> **PROBLEM SET**:
1) Please repeat, word for word, the stretch of the Python keyword-in-context article from "What you find" through "UK academic community.".
2) Carry on the Python keyword-in-context article, starting right after its final sentence.

> **SOURCE PASSAGE**:
• Dave Elsmore's picture

    Content Analysis with Python: 1

    Dave Elsmore / March 23, 2015
  • Keywords in Context

    Very often we want to see a keyword in context (KWIC), e.g. the word and a number of  words on either side.

    The following text is taken from the EDINA Community Report 2014.

    This Community Report sets out what EDINA does. EDINA develops and delivers world-class online services and expertise that benefit research and education in the UK and beyond. Our work is a significant part of the contribution that Jisc makes as a champion for the use of digital technologies in Higher and Further Education and in the skills sector. We seek ways to assist Jisc member organisations to succeed more effectively in their mission to improve outcome and increase impact within limited budgets. For researchers, students and their teachers this means enhancing their productivity with services that both inspire and save time, helping to make the imagined possible!

    What you find written here complements other summaries of our activity and the services we deliver, as found on the Jisc website, on the EDINA website, and in the EDINA Annual Review, which forms part of our formal accountability to Jisc and its stakeholders. The uptake and use of our services continues to grow, as it has done consistently since 1995/96 when EDINA first began its part, leveraging value from the University of Edinburgh in which we are based for the wider UK academic community.

    With the kwic.py script we will be able to type:

    python kwic.py edina.txt services 3

    and get back all the instances of the word ‘services’ in the text file.

Some items:
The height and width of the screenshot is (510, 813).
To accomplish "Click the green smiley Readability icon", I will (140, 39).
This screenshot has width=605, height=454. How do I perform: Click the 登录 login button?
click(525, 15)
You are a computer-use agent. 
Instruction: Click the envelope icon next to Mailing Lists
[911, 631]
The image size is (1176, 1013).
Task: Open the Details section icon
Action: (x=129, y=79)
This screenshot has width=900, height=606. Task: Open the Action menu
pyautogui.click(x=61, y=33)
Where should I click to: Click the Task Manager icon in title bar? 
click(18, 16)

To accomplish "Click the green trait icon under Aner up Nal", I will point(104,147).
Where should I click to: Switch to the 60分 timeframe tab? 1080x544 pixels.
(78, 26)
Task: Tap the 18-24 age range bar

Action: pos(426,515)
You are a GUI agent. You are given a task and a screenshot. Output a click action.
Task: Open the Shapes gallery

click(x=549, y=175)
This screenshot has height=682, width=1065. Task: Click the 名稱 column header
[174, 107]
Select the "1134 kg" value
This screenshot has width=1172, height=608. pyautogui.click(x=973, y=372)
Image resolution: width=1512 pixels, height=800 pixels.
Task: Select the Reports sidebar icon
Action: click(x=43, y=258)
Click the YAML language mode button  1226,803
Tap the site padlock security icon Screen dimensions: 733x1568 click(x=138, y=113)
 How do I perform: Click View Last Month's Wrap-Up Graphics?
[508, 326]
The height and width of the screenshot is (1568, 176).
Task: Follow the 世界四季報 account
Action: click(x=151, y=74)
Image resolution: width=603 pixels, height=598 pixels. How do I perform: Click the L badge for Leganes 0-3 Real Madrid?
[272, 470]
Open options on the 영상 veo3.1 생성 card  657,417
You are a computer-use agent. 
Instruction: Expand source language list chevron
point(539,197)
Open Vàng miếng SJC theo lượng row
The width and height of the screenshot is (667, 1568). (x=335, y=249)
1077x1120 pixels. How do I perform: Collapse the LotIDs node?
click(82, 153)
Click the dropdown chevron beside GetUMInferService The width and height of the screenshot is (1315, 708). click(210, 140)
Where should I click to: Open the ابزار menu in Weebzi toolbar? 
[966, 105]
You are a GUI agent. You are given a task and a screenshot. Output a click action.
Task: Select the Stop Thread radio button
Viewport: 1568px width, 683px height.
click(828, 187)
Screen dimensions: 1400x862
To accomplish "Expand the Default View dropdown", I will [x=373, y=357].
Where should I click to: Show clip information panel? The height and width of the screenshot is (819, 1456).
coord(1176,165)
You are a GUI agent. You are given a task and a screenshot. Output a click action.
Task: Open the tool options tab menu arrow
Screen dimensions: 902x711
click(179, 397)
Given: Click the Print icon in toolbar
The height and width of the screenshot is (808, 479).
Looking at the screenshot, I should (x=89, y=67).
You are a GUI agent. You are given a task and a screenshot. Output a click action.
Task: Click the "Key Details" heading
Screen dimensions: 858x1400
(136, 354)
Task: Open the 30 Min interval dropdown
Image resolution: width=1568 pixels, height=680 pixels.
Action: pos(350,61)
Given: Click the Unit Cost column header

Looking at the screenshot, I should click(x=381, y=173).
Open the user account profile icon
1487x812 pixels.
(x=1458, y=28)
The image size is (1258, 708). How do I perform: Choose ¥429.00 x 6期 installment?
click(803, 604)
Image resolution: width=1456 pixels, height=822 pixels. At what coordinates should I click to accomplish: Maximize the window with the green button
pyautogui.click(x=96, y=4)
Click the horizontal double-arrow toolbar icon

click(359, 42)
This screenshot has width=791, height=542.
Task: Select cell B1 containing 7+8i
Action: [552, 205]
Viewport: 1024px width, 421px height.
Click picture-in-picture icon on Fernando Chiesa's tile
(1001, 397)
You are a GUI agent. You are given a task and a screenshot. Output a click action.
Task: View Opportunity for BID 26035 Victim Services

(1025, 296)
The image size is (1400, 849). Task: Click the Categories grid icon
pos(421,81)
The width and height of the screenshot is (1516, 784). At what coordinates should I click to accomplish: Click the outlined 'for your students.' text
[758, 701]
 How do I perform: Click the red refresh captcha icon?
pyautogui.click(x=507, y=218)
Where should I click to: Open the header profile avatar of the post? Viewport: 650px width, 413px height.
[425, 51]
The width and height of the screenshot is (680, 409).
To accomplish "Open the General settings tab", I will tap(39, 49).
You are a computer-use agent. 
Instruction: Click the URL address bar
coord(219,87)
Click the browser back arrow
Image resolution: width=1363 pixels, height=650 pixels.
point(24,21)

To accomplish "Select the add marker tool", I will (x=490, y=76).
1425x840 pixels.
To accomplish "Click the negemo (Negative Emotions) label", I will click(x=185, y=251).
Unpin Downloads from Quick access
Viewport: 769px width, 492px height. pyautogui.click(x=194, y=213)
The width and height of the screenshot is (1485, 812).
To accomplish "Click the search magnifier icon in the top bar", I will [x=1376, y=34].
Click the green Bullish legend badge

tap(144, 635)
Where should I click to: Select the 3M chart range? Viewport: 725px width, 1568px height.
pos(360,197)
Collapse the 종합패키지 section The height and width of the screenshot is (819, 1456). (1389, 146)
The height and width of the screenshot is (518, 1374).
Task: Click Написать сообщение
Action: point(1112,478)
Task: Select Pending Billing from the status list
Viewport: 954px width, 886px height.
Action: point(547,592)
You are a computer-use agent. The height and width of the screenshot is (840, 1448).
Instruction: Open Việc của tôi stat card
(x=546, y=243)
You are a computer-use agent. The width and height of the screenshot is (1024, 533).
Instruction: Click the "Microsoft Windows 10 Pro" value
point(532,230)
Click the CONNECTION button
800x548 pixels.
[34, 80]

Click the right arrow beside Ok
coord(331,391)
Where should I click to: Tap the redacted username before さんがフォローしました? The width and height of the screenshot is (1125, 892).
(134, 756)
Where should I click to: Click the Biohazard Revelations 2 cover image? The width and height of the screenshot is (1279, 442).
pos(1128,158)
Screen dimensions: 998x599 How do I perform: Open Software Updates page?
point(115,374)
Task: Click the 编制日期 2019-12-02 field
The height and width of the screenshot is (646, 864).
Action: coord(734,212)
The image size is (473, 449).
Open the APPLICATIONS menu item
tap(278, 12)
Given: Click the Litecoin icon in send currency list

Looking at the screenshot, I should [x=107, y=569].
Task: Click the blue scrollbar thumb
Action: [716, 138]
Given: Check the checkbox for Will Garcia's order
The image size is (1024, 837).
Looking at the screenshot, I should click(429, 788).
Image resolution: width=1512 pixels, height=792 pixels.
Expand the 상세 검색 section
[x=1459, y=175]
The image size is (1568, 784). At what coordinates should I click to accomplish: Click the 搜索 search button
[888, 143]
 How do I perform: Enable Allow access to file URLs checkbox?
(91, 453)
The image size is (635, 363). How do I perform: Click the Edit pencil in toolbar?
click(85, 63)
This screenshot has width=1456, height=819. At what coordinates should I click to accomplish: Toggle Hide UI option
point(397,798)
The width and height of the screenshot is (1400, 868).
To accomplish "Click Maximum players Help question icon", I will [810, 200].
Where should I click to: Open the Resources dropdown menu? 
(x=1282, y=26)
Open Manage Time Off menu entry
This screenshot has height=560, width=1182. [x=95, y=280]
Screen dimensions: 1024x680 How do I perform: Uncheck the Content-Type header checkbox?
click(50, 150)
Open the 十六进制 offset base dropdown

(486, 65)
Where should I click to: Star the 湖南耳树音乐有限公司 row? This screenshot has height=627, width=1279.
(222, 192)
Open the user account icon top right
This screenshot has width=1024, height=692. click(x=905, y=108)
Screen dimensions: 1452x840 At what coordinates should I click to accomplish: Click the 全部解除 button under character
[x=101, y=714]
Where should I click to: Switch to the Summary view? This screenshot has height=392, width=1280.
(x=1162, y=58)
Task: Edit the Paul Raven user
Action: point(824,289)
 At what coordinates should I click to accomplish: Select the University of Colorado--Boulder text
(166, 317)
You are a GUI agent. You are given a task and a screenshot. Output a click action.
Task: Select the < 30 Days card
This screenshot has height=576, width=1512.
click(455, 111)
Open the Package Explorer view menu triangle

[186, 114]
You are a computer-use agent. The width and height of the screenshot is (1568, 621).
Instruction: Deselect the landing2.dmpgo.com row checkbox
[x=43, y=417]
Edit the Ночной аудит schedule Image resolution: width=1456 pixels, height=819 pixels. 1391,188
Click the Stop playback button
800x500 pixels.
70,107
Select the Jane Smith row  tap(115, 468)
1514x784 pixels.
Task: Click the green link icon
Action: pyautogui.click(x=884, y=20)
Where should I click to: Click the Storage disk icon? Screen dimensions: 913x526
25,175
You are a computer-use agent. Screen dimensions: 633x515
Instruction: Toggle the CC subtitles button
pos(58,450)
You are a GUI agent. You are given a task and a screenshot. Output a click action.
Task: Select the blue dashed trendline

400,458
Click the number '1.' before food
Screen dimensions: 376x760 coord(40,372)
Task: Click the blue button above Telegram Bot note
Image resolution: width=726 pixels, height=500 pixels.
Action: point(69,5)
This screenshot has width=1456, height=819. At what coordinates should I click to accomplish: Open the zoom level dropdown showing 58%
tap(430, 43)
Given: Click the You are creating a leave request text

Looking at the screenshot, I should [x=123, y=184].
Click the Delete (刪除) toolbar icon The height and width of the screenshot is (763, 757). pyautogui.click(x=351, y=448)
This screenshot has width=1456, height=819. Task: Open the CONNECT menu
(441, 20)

> **TASK RESULTS**:
1)
What you find written here complements other summaries of our activity and the services we deliver, as found on the Jisc website, on the EDINA website, and in the EDINA Annual Review, which forms part of our formal accountability to Jisc and its stakeholders. The uptake and use of our services continues to grow, as it has done consistently since 1995/96 when EDINA first began its part, leveraging value from the University of Edinburgh in which we are based for the wider UK academic community.

2)
    When it’s working, output will arrive in the console, and should look like this:

    delivers world-class online [services] and expertise that   
    their productivity with [services] that both inspire        
    activity and the [services] we deliver, as                  
    use of our [services] continues to grow,

    The script is reproduced below.

    import sys, string, re
    # command line arguments
    file = sys.argv[1]
    target = sys.argv[2]
    window = int(sys.argv[3])
    a = open(file)
    text = a.read() 
    tokens = text.split() # split on whitespace
    keyword = re.compile(target, re.IGNORECASE)
    for index in range( len(tokens) ):
        if keyword.match( tokens[index] ):
            start = max(0, index-window)
            finish = min(len(tokens), index+window+1)
            lhs = string.join( tokens[start:index] )
            rhs = string.join( tokens[index+1:finish] )
            print "%s [%s] %s" % (lhs, tokens[index], rhs)